Rental income – Your accountant will need to see your property management expenses if you receive your rental net via an estate agent. Also, your mortgage interest allows for some additional relief but unfortunately not all of it is claimable.
P11d – This would be for any benefits you received.
Private pension payments – Give details of any payments made as these can give you additional relief if you qualify.
Bank interest received – Anything received during the year (excluding ISAs). This is one item on your tax return HMRC already knows about, so be sure not to forget this, if not HMRC will come a-knocking!
Any other income you received during the year. This may come from another self-employment job that you may have or a chargeable gain from selling a rental property or some shares etc.
Your tax return must show all your income so it’s best to be safe rather than sorry and check something you are not sure about with your accountant instead of deciding not to declare it.
Getting your financial affairs in order well ahead of the deadline also means that you are far less likely to be hit with costly penalties either because the tax return was filed late or there was an error due to it being rushed.
Records for your accounts
Bank statements – For all your business accounts and for the entire period. You’ll probably have one main account, but if you have a deposit account or a reserve account, make sure to include these. Don’t forget to include any cheque books and paying-in books if you still use these. ‘Chq 00067 for £54.93’ means nothing.
Loan statements – Your accountant will need to know the closing balance as at your year-end date. The interest incurred is a tax-deductible expense.
Finance agreements – Copies of any new agreements taken out in the year. The interest on the repayments is a tax-deductible expense and what you have purchased could fall under the annual investment allowance.
Business credit card – They’ll need these statements too.

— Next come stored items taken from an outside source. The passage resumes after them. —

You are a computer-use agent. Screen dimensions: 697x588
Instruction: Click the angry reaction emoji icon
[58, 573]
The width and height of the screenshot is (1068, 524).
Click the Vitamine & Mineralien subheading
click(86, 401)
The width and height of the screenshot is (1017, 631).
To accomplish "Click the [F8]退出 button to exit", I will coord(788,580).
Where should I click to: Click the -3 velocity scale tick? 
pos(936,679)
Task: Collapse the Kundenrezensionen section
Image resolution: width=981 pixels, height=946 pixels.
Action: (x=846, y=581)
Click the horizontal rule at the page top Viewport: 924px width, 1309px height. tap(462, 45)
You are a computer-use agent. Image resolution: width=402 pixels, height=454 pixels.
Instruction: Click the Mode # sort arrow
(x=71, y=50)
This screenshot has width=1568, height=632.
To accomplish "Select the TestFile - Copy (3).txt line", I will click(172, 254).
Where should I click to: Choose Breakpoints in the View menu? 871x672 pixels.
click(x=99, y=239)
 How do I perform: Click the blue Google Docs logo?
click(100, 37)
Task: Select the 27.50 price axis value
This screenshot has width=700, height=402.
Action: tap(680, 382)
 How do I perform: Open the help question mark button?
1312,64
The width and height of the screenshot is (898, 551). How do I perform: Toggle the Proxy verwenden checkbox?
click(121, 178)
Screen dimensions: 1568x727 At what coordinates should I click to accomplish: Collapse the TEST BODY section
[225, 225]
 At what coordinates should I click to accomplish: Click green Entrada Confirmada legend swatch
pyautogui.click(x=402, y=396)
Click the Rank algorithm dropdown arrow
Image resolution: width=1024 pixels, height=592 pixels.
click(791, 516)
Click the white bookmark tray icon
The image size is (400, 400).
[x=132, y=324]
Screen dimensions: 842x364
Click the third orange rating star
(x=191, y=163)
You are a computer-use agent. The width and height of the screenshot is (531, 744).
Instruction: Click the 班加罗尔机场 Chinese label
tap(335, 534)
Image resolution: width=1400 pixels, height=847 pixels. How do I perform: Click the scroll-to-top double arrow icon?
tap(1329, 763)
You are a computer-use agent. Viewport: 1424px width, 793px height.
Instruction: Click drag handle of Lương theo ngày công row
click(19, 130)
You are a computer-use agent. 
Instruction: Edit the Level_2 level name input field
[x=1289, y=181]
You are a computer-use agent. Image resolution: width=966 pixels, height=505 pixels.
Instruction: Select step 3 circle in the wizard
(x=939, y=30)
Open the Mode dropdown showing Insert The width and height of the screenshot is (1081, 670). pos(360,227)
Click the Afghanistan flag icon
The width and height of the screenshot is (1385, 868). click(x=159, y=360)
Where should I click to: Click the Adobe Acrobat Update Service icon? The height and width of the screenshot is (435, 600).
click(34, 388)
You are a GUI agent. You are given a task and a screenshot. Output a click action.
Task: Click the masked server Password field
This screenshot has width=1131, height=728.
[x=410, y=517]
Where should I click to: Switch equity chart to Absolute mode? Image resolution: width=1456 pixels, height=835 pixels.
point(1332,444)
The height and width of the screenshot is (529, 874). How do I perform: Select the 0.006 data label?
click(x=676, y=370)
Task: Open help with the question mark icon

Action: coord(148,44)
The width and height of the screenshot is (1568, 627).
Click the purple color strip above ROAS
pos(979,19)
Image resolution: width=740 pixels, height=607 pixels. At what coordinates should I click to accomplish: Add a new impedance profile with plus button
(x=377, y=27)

If it’s a personal card that you occasionally use to pay business expenses, spend the time highlighting these. This will save your accountant having to go through these later on.
All sales income. That means all your sales invoices for the year (regardless of whether they have been paid or not).
All purchase invoices and expenses receipts for the period. If your accountant doesn’t have these, they may need to make assumptions and/or some expenses could be missed out altogether, thereby increasing your tax bill.
Petty cash receipts – Your accountant will need the petty cash balance at the year end. They will need to reconcile your cash, so this is vital.
Payroll records – Unless your accountant runs your payroll. You will need a print-out of each month’s pay run so they can check to see if there were any outstanding amounts. Make sure your reports show employers national insurance.
Stock value – its value as at your year-end.
Arguably, keeping your records in a paper format isn’t the best system to have, so it is possible that you will hear from your accountant not long after you have supplied your records. They’ll probably be chasing missing paperwork, maybe even asking for paperwork that relates to the correct tax year.
It’s worth mentioning that you can avoid this hassle by switching to online bookkeeping software. This will keep all your records in one place and automatically organise them for you so there would be no need to worry about missing anything off as you can simply give your accountant access to your online records throughout the year. Here at TaxAssist Accountants we offer clients access to QuickBooks and Receipt Bank, as well as provide you training to ensure you are happy with how it all works.
How TaxAssist Accountants can help
We can help you complete your tax return accurately so that you can meet the deadline and have already assisted many self-employed individuals and business owners to file theirs. Call us today on 0800 0523 555 or complete our online form to get in touch.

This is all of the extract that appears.